I had a plan for my next beach trip, get some rag and fish the cauldron for Bass but this unravelled when I couldn’t get the worms.  After that I wasn’t sure, could I be bothered?  It was tempting to sit down with the cricket for the last couple of hours but the high tide was around 2015 and I could fish the ebb into darkness so in the end I talked myself into an evening on the beach.  But which beach?  I’d have a good chance at the busy beach but on a warm Saturday it would definitely live up to its name.  I decided to go to the cauldron where I could expect solitude and fish big baits for big fish which are always a possibility here, it’s not always just Bass. 

I’d put the shelter in the car but wasn’t sure i would need it?  It would be frustrating to hike to the beach and be cold knowing it the shelter was in the car so I carried it across the marsh.  The breeze was from the east, straight into my chops but in the end the shelter remained rolled up.  I started off fishing baits fairly close in as the ripping tide was moving rigs cast any further than about forty yards.  On the hooks I mostly used squid of various sizes but also tried crab and a disgusting strip of mackerel that has been defrosted so many times it was probably lethal. I never know what to expect at this spot, it is different every time I fish here but I wasn’t surprised that it started off slowly.  Two hours passed and high tide was upon me but the baits which I’d been recasting regularly were coming back intact.  I tried a long cast but the tide was still raging and it didn’t last five minutes but I kept an eye on any floating debris, it would go slack at some point.

Half an hour after high tide things were calm enough for me to launch a bait and the rig would stay in position for about twenty minutes before starting to roll.  Obviously I was recasting regularly and the baits were coming back chewed but the tips are always wobbling here and I hadn’t seen anything that got me out of the chair.  This changed around 2100 with a definite fishy rattle just after the sun had dipped below the treeline horizon behind me.  This didn’t develop but boosted the confidence and half an hour later I had a proper pull over bite on squid and wound into a decent weight which I pumped steadily to shore.  In close the fish plodded a bit but didn’t run so I wasn’t surprised to see a Ray appear on a wave, a nice fish, my biggest of the year so far.

I fished on for another hour, into darkness but didn’t see any more fishy movement on the tips but when I wound in the heavy rod for the last time there was a bit of weight, unfortunately this turned out to be a big lump of weed which was a bugger to strip off the line.  I loaded up and head back to the car, a daunting hike ahead of me but one bite, one Ray.  I’d have settled for that when I left home.

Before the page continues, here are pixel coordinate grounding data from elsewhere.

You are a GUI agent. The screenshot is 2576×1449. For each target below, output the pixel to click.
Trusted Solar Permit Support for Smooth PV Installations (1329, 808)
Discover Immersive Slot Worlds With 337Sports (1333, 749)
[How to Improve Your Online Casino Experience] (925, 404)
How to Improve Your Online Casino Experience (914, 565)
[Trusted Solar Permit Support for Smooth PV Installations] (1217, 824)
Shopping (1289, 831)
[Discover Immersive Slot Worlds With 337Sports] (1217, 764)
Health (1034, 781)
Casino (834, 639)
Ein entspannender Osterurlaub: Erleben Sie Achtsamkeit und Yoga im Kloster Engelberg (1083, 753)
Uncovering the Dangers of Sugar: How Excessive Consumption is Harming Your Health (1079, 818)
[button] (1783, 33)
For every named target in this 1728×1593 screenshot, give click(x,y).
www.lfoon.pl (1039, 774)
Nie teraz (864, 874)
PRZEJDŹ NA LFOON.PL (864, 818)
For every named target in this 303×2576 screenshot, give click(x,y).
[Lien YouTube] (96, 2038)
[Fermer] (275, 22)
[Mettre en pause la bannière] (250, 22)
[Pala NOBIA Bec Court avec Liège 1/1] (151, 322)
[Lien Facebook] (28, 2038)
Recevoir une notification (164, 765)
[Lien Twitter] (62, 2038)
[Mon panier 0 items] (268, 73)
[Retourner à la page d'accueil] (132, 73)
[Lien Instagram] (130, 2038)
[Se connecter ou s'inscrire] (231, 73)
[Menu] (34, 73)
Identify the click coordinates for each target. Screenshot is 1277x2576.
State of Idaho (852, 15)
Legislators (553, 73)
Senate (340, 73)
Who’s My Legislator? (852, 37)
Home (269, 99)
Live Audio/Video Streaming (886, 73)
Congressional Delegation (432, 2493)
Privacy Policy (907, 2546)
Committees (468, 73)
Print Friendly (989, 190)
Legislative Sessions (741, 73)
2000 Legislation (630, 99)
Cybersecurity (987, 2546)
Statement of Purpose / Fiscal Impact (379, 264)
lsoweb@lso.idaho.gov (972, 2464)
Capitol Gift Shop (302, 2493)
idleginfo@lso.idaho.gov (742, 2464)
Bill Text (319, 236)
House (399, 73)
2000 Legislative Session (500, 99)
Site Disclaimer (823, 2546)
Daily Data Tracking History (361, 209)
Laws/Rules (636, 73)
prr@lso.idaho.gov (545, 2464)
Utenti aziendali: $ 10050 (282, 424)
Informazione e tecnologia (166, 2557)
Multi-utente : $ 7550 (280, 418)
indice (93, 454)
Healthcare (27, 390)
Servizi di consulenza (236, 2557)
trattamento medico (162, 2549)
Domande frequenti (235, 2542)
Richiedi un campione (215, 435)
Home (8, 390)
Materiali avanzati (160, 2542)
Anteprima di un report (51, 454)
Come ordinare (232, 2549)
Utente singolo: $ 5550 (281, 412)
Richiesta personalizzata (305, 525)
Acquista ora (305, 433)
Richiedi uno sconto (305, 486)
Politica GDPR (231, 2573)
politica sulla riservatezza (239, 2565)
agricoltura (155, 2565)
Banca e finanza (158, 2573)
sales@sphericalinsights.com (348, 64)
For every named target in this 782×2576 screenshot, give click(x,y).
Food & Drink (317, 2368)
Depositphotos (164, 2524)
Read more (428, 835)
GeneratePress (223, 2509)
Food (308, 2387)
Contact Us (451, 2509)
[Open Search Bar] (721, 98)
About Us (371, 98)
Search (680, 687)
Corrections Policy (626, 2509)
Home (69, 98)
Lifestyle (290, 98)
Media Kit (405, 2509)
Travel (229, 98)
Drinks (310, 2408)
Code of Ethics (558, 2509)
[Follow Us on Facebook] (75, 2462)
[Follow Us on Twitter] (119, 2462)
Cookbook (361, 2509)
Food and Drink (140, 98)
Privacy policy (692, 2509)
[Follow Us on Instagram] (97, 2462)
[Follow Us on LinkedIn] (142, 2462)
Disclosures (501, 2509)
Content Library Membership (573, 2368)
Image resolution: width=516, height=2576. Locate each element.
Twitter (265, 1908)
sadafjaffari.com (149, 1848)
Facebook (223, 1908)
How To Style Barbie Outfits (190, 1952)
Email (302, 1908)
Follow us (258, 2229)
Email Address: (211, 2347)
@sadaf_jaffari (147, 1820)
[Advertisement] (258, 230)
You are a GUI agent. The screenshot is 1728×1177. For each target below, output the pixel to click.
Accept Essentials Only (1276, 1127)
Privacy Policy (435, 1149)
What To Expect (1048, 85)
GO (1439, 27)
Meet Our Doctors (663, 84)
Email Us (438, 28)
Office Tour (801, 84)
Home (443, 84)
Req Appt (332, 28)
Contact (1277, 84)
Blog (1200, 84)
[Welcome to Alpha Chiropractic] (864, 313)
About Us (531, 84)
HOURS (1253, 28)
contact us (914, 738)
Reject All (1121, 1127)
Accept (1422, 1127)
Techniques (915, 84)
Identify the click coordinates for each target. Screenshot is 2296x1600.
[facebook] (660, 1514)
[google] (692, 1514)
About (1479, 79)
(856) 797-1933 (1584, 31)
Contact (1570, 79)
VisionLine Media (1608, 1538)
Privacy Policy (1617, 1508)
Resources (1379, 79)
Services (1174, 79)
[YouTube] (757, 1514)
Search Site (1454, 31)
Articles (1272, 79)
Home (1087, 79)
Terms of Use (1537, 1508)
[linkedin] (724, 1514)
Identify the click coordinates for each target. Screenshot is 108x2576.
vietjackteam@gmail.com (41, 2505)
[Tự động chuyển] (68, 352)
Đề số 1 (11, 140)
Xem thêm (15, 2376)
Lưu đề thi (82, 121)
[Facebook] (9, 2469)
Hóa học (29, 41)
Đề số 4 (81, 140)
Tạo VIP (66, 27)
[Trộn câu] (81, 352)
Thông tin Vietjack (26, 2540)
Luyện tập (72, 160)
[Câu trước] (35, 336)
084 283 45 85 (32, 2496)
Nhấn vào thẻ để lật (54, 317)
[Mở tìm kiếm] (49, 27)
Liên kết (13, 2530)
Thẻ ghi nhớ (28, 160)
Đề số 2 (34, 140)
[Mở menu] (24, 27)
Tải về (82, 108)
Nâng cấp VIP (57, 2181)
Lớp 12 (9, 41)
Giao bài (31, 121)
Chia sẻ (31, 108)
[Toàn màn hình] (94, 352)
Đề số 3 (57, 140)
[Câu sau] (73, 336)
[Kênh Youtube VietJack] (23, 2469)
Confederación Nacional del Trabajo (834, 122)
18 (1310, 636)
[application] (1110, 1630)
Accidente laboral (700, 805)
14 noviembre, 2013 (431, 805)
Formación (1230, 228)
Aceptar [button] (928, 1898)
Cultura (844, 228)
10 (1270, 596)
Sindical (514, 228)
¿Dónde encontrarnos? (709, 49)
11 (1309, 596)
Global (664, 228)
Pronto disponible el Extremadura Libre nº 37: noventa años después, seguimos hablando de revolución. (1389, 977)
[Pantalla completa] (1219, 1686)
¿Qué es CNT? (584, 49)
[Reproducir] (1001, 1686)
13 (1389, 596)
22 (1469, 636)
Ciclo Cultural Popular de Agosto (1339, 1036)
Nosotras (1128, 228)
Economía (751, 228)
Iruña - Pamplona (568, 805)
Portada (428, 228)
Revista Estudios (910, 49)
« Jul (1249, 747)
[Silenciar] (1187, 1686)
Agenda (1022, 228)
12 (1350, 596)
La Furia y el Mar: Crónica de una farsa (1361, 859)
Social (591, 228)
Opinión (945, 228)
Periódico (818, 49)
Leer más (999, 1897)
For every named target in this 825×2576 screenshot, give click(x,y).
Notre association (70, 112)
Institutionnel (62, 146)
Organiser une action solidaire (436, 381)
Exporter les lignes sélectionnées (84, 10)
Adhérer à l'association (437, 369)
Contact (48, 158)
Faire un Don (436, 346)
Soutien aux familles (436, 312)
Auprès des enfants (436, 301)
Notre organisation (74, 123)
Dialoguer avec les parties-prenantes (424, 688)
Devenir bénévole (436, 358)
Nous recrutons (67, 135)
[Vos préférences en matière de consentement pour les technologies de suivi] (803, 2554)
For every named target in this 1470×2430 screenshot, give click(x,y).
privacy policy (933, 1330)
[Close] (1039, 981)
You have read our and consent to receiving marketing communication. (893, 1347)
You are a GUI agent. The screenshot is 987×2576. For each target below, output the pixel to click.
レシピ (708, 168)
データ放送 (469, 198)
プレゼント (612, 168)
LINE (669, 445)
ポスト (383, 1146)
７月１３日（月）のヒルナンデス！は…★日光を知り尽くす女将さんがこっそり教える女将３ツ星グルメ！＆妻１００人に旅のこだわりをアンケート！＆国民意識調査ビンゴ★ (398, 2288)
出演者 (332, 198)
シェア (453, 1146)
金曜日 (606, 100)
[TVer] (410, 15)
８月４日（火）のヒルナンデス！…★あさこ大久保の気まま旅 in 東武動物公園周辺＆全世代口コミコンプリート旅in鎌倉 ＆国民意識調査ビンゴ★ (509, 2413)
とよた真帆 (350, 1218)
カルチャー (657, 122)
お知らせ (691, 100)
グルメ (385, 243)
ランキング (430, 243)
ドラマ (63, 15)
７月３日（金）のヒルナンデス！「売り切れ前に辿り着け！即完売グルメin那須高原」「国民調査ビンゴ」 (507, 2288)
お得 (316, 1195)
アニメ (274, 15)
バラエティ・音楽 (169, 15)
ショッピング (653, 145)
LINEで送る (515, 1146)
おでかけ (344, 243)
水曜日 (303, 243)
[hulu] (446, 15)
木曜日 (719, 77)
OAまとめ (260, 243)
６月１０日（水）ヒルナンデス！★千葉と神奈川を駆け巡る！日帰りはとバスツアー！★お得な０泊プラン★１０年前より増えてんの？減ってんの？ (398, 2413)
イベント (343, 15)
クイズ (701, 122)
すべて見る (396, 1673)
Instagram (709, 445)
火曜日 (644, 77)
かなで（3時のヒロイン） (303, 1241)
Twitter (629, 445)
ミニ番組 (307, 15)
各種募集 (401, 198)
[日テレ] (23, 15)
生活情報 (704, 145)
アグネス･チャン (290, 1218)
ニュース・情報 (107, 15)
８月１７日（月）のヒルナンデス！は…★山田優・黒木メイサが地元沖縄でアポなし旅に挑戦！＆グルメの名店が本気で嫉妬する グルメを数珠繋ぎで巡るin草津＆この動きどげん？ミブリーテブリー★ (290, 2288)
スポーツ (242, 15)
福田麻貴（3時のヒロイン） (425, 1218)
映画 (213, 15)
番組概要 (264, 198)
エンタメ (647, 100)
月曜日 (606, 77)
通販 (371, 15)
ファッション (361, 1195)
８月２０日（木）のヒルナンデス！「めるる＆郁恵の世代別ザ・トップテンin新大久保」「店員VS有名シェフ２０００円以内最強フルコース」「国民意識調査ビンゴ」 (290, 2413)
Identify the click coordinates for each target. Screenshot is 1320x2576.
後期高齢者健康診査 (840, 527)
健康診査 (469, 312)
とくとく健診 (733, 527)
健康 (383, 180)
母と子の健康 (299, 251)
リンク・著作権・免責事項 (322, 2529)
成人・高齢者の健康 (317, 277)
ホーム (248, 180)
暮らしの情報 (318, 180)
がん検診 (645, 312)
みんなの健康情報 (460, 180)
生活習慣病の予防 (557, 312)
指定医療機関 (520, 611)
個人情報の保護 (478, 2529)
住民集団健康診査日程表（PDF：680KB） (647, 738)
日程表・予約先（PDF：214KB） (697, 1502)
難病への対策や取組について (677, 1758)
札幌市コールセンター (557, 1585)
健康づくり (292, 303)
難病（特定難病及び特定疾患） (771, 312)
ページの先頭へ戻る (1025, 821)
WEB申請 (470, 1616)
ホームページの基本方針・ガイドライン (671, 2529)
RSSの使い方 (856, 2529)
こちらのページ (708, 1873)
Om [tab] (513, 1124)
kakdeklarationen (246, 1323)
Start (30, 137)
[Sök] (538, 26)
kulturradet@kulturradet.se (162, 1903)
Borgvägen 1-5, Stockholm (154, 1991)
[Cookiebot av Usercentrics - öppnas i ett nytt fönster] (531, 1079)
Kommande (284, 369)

Another day off and another favourable tide peaking just after 2300 which meant I could go to the shallow beach fish it all the way up hoping for a Ray.  I managed to acquire some ragworm which meant I’d have a decent chance of Bass too, plans set and I was confident.  The tide was right but unfortunately the weather wasn’t, the curve of the coast meant the fresh westerly wind would make life difficult so I decided to head elsewhere and for some reason I talked myself into returning to the ‘cauldron’.  The hike across the marsh was taxing but once I’d unshouldered my gear I was alone in one of the most beautiful spots in the county.

This beach is notoriously inconsistent, heaven or hell and unfortunately it was the latter on this evening.  A day before new moon meant it was a pretty big tide which increases the currents and, on this occasion, made the sea a boiling, raging, scary entity.  Add to that loads of clinging snotty weed being carried on the tide meant holding a rig in position was impossible at times.  Seven ounces cast about thirty yards would start to shift after ten minutes and I was not able to whack a bait out at any time.  I managed a bite on each rod but neither resulted in a hooked fish and I tramped back thinking I should have known better, I got it wrong tonight.